Fazer com que os alunos se concentrem e participem mais das discussões promovidas em sala de aula tem se mostrado um grande desafio, principalmente com as notificações que aparecem a todo momento nas telas dos celulares que ficam sobre as carteiras. Retirar os celulares dos alunos não precisa ser a alternativa adotada pelo professor, pelo contrário, o aparelho pode ser um aliado para dinamizar as aulas, para a busca rápida de conteúdo e para a aplicação de questionários e atividades on-line.
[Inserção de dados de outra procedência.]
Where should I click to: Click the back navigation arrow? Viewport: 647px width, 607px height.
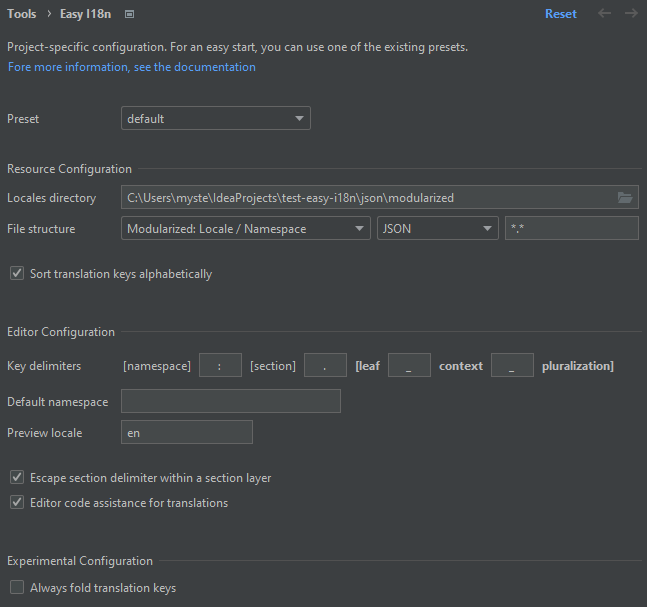(603, 14)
Uma forma de contribuir para um maior envolvimento dos alunos em sala é repensar o formato tradicional e a disposição das carteiras. Os formatos de “U”, “meia lua” ou grupos são estratégias simples e que costumam ser eficazes tanto para o aluno se sentir mais confortável para falar perante os outros, quanto para intervir quando ele usar o celular mesmo quando não foi solicitado para a atividade. Esses formatos dão visibilidade aos alunos e intensificam a integração entre todos.

De acordo com a consultora pedagógica Célia Senna, a chamada “pedagogia da nuca”, que dispõe os alunos em fileiras olhando para a nuca do colega da frente, é uma das responsáveis pelo grau de dispersão da turma,  que se mostra cada vez mais presente em tempos de smartphones e smartwatches.